Sinn Féin housing policies would ‘kill’ private rental market, industry group warns

Conference hears institutional investors key to solving housing shortage, but ‘chop and change’ policies are driving them away

Proposals to introduce more rent controls and an eviction ban would “kill” the private rental sector, Irish Institutional Property chief executive Pat Farrell has said.

Mr Farrell, whose group represents institutionally financed investors with significant international backing in the Irish property market, was addressing the Irish Home Builders Association’s house-building summit in Croke Park on Tuesday.

He said funds were “already being built” that were ready to invest in the private rental sector, but that Ireland must tighten up its policy framework to attract them. “There is no certainty for institutional investors. Ireland is seen as an attractive market based on the fundamentals, but it is not seen as an attractive market based on the particular policy framework you have here, which has been categorised by chop and change over the past number of years.”

Mr Farrell was asked by moderator Ivan Yates what the impact would be of a Sinn Féin minister for housing in the morning. “It will kill that whole market,” he said. “They would shut out everybody who wants to rent in the market. The incentive to invest would be stopped.”

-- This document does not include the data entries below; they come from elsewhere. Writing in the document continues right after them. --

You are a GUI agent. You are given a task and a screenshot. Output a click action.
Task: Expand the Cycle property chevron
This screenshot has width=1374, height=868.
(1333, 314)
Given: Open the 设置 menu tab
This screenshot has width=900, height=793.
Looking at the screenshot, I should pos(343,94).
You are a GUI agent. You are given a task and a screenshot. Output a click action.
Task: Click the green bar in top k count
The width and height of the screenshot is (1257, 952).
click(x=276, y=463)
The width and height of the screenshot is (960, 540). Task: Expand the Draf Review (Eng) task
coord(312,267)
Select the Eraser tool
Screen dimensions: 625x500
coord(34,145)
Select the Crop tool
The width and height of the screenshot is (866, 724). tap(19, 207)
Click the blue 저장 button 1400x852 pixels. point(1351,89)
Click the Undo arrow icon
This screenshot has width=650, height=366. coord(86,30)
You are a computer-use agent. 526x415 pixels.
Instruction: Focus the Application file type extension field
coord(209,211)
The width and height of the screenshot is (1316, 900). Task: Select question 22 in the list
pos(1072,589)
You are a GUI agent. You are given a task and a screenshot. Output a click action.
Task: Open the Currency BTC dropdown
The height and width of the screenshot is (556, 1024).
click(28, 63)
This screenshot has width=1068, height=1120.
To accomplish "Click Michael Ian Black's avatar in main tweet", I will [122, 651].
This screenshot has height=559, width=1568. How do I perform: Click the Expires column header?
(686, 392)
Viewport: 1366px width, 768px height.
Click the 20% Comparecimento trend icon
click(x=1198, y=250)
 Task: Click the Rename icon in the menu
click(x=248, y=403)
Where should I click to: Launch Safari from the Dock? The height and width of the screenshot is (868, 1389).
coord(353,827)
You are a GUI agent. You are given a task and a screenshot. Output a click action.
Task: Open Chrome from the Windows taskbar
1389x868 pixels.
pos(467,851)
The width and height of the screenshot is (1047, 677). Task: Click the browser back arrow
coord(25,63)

Marian Finnegan, managing director of Sherry FitzGerald Residential and Advisory, said Sinn Féin policies would lead to an exodus of young people from the country. “We continue to see the exit of private landlords. We are going to have a huge, huge problem with our young people deciding they can’t stay home with their mum and dad any longer, and they are going to leave the country.

“We need a solution for the entire country, for all types of accommodation, and broaden our scope, to keep Ireland attractive for our young people.”

Ms Finnegan called for “an awareness campaign” of what the effects of more rent controls would have on the market.

“The politicians who are putting that forward are doing so to win the young vote. But in doing that we will actually see those people leaving the country, because if you bring in those measures you will absolutely cripple investment in the marketplace.

“We need an awareness campaign on the impact of what looks like a very populist decision would be so young people realise that these decisions will have a very negative impact on them – not a positive one. We need to remove rental caps. They don’t work. They’ve never worked in any other country. Why we thought they would work here is beyond me.”

Developer Michael O’Flynn said Taoiseach Simon Harris’s target of 50,000 homes per year should “probably” be closer to 60,000. He added that while there was capacity in the sector to deliver on the targets there would be ‘no hope’ of achieving this without addressing the funding gap.

“The Irish State has to get involved here. I don’t disagree they are maxed out. But it’s a different form of funding [that’s needed]. It’s working capital funding. Maybe in conjunction with the banks, an underwriting arrangement, given the risk involved here.”